Aktuelles aus dem UN-Sicherheitsrat

25.08.2015

Marius Müller-Henning

Über den Jahreswechsel gab es auf Ebene der Vereinten Nationen eine Reihe relevanter Prozesse im Bereich Friedensförderung. Im Zentrum der internationalen Aufmerksamkeit stand dabei das Mandat für eine AU-geführte Friedensmission in Mali, welches jedoch mittlerweile – zumindest in Teilen – durch die französische Intervention im Januar 2013 überholt sein dürfte.

Eher etwas abseits von der öffentlichen Wahrnehmung führte der Sicherheitsrat im Dezember 2012 unter marokkanischem Vorsitz eine thematische Debatte zum Thema Peacebuilding. Im Mittelpunkt stand dabei unter anderem der Bericht des UN-Generalsekretärs vom Oktober 2012 zum Thema „Peacebuilding in the immediate aftermath of Conflict“ (S/2012/746).
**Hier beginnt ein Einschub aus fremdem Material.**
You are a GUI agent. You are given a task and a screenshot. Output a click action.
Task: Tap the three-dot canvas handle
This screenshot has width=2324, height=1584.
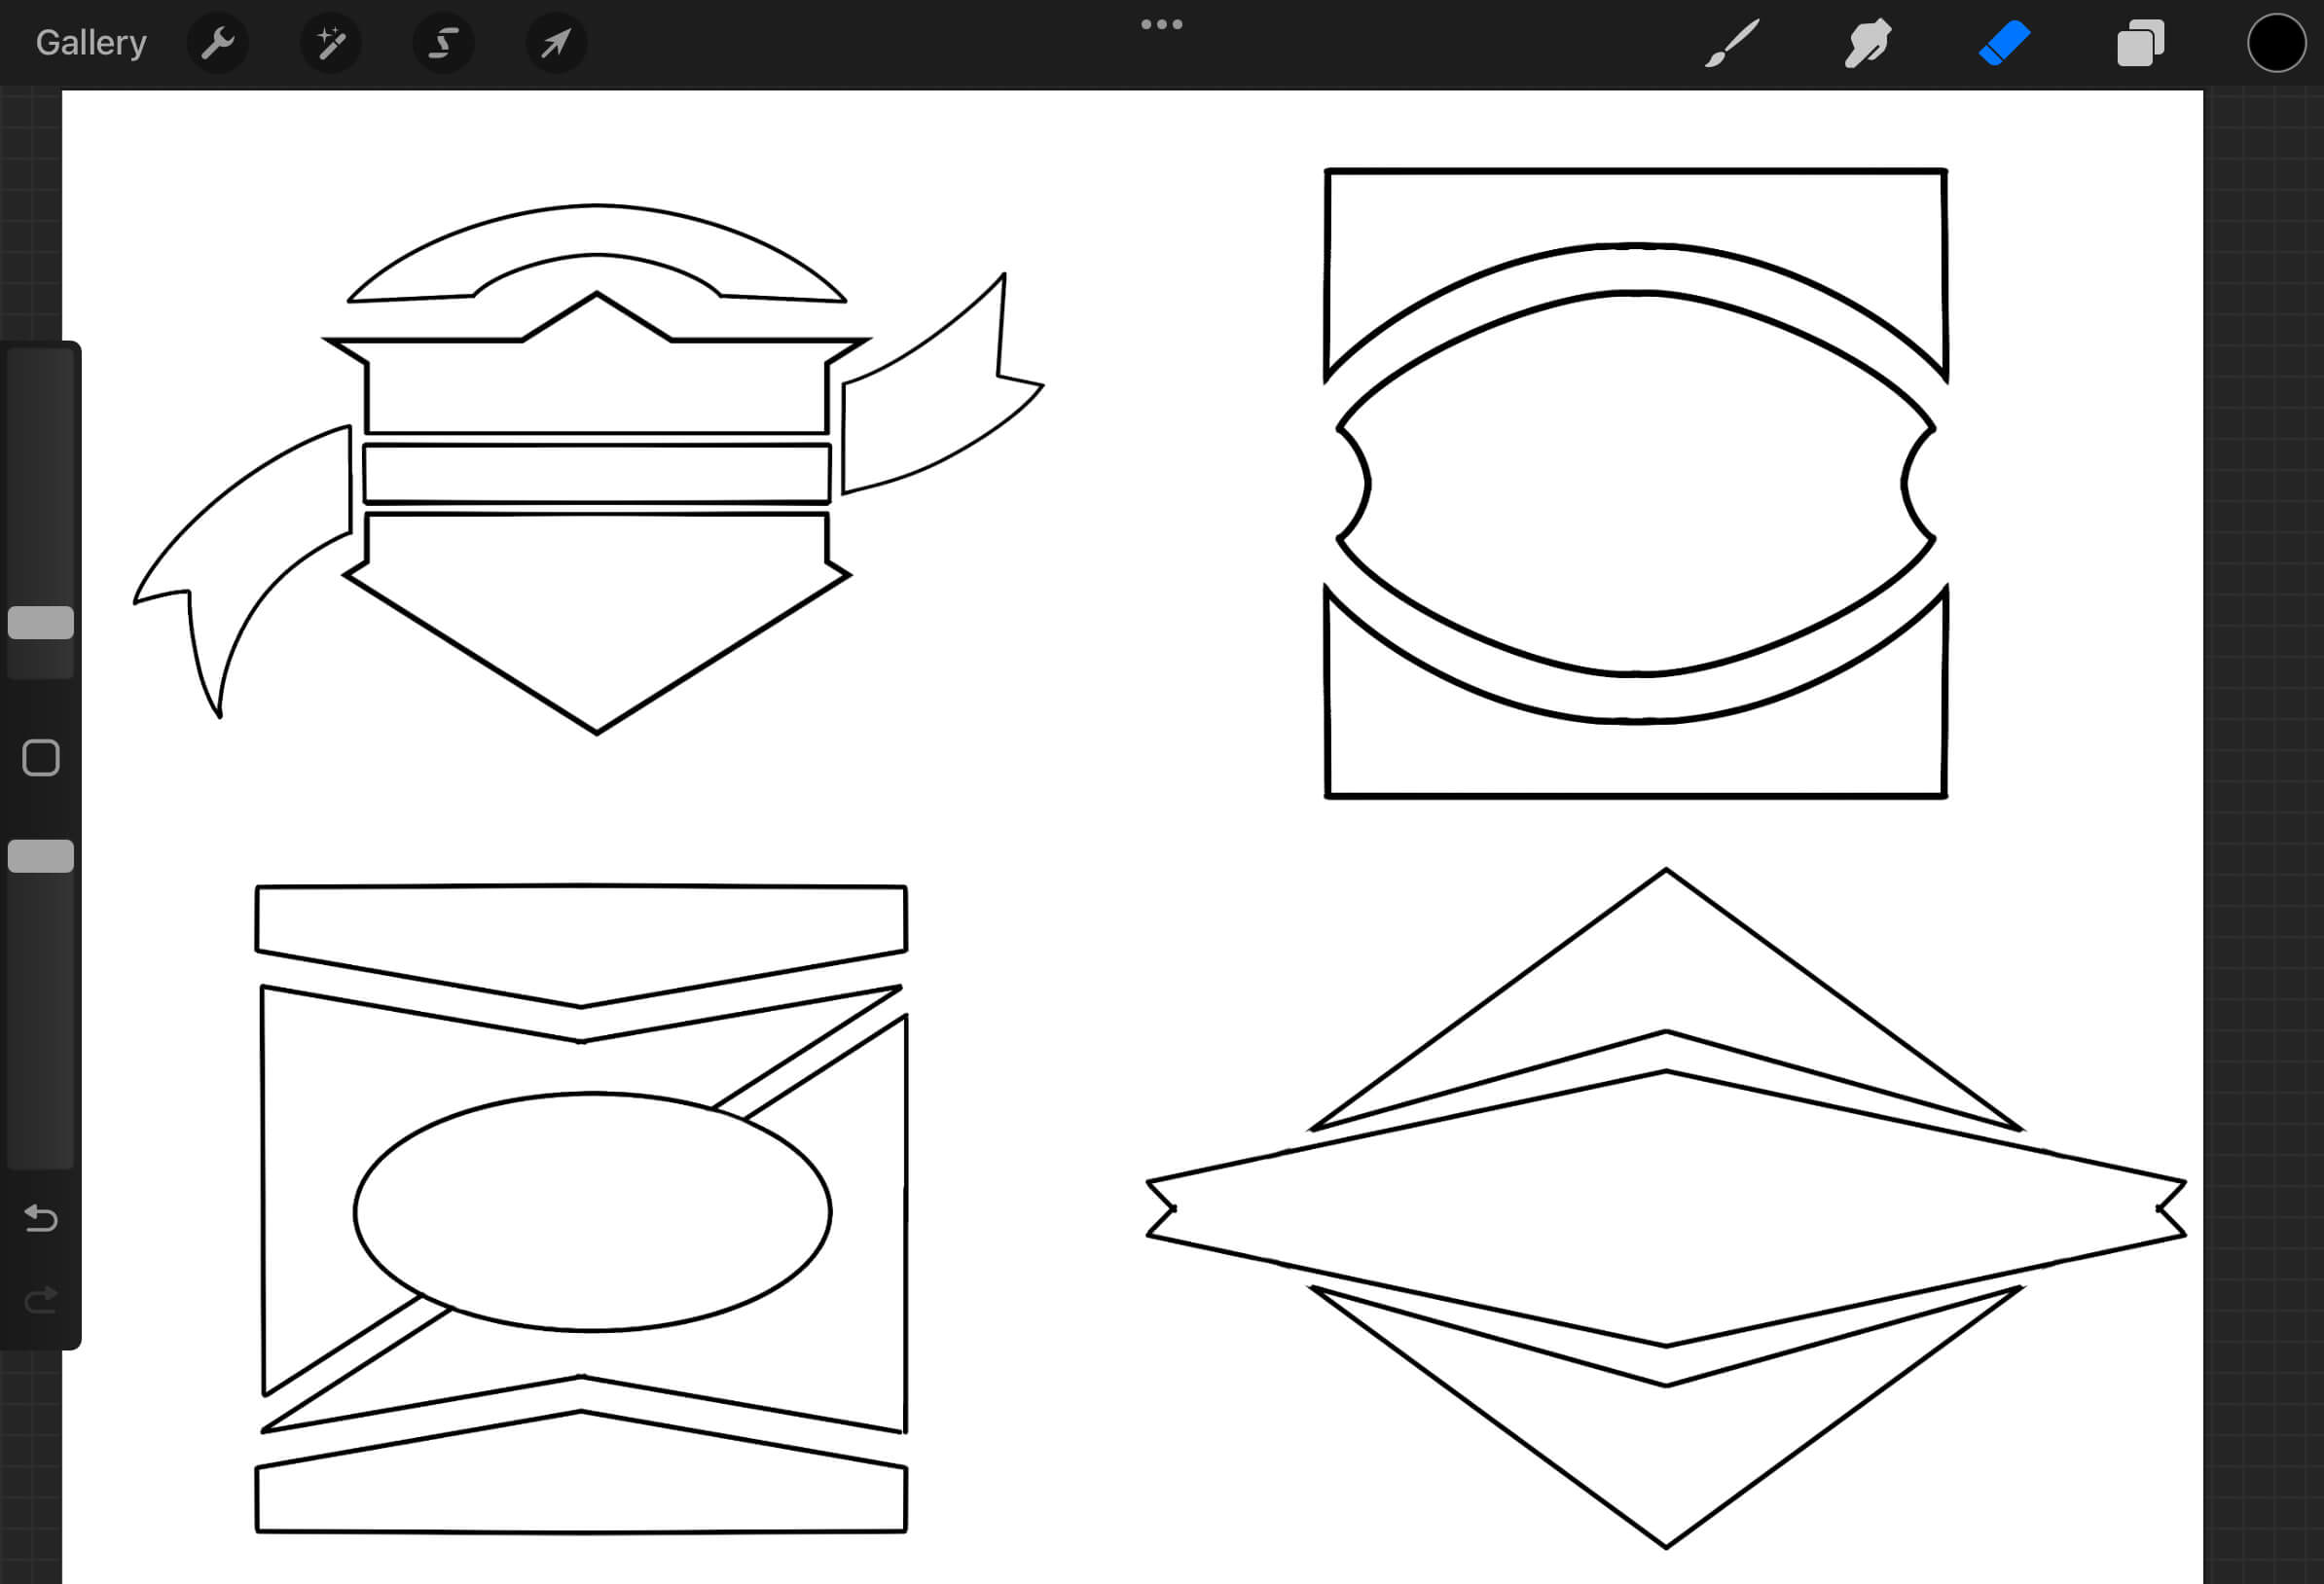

Der Bericht hat die Form eines Updates zur Umsetzung der 2009 formulierten „Agenda for Action“ des Generalsekretärs und enthält eine Vielzahl konkreter Empfehlungen an die internationale Gemeinschaft ebenso wie an die Akteure des UN-Systems. Im Kern des Berichts werden zudem drei Prioritäten für zukünftiges Engagement im Bereich Peacebuilding identifiziert:

  1. Inklusivität von Peacebuilding-Prozessen
  2. Institutionenaufbau
  3. Nachhaltige international Unterstützung und gegenseitige Verantwortlichkeit

Schließlich wurde im Januar unter pakistanischem Ratsvorsitz eine offene thematische Debatte des Sicherheitsrates zum Thema Peacekeeping geführt. Hierbei war es bemerkenswert, dass der Rat auf der Basis der thematischen Diskussion zum ersten Mal seit 2001 wieder eine eigenständige Resolution zu diesem Thema verabschiedet hat – üblich waren in der Vergangenheit eher Stellungnahmen der Ratspräsidentschaft. Im Zent-rum der Resolution standen die Beiträge von Peacekeeping Missionen für Peacebuilding Prozesse. Zudem wurde in der Resolution noch einmal definiert, welche Aufgaben multidimensionale Peacekeeping Missionen durch den UN-Sicherheitsrat übertragen bekommen können.